• _What you are asked to do_
Pictures aside, reproduce exactly and only the lines below, starting at the one containing "The width and" and ending at the last line.

• _Record excerpts_
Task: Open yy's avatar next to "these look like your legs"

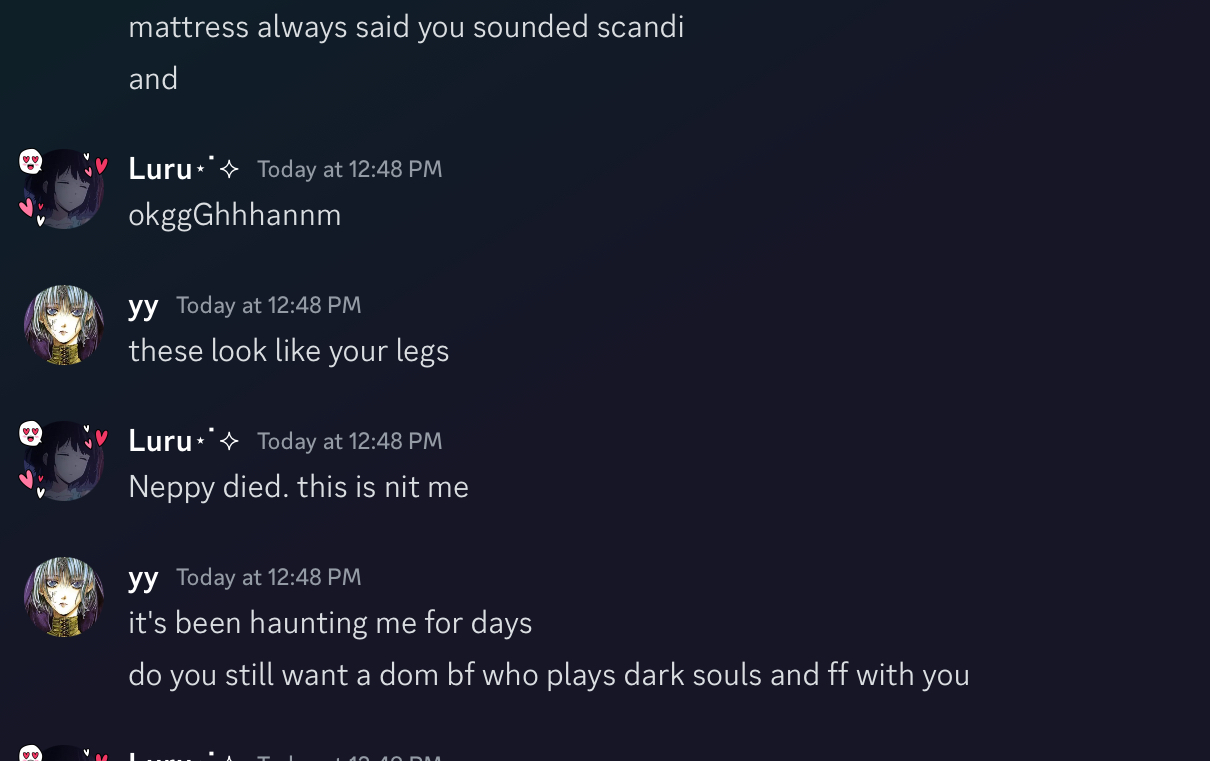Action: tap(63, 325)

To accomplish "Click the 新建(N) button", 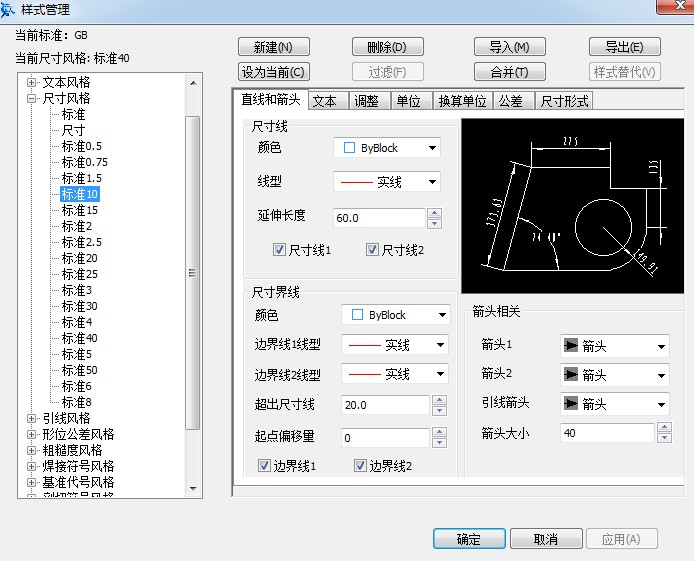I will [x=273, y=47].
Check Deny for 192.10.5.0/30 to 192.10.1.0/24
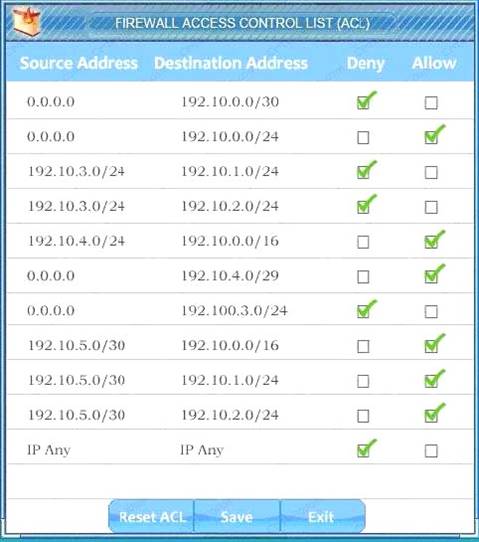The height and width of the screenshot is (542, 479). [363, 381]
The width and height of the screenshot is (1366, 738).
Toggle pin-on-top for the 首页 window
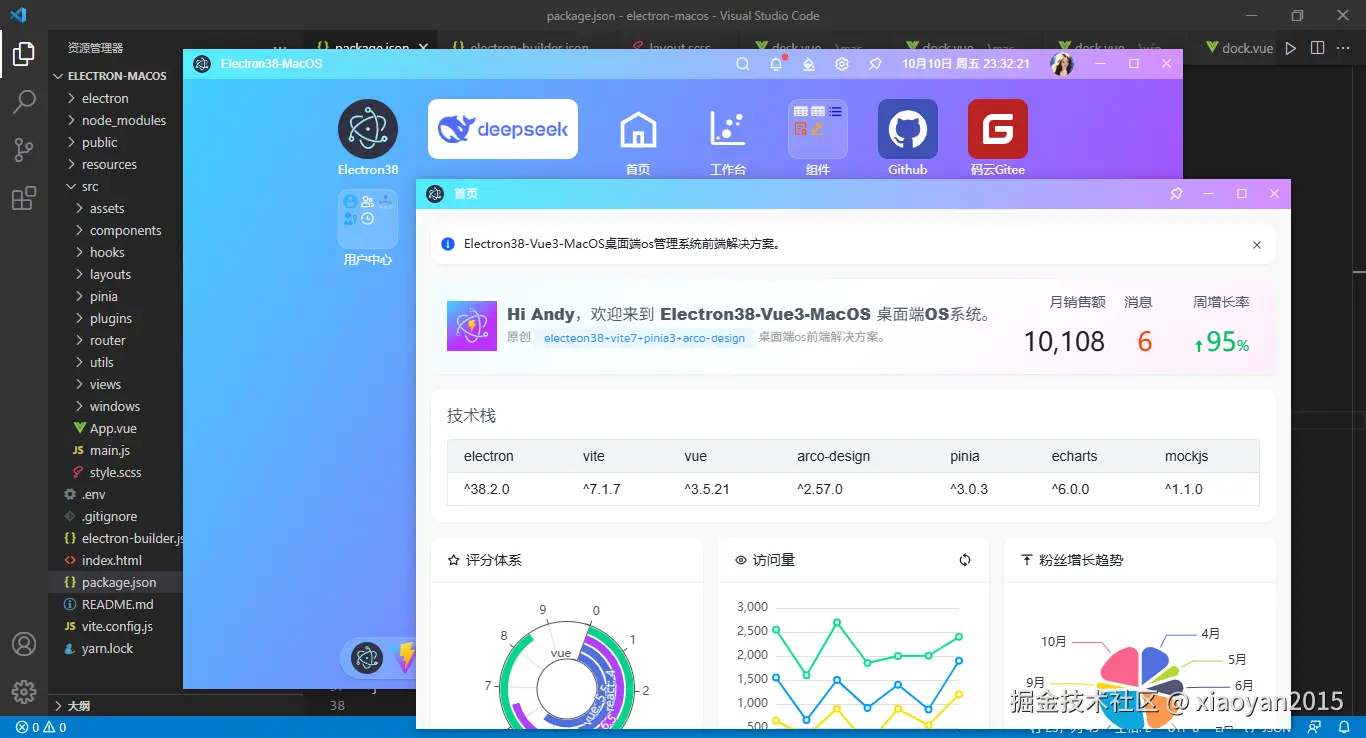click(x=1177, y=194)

• _Response_
The width and height of the screenshot is (1366, 738).
Toggle pin-on-top for the 首页 window
click(x=1177, y=194)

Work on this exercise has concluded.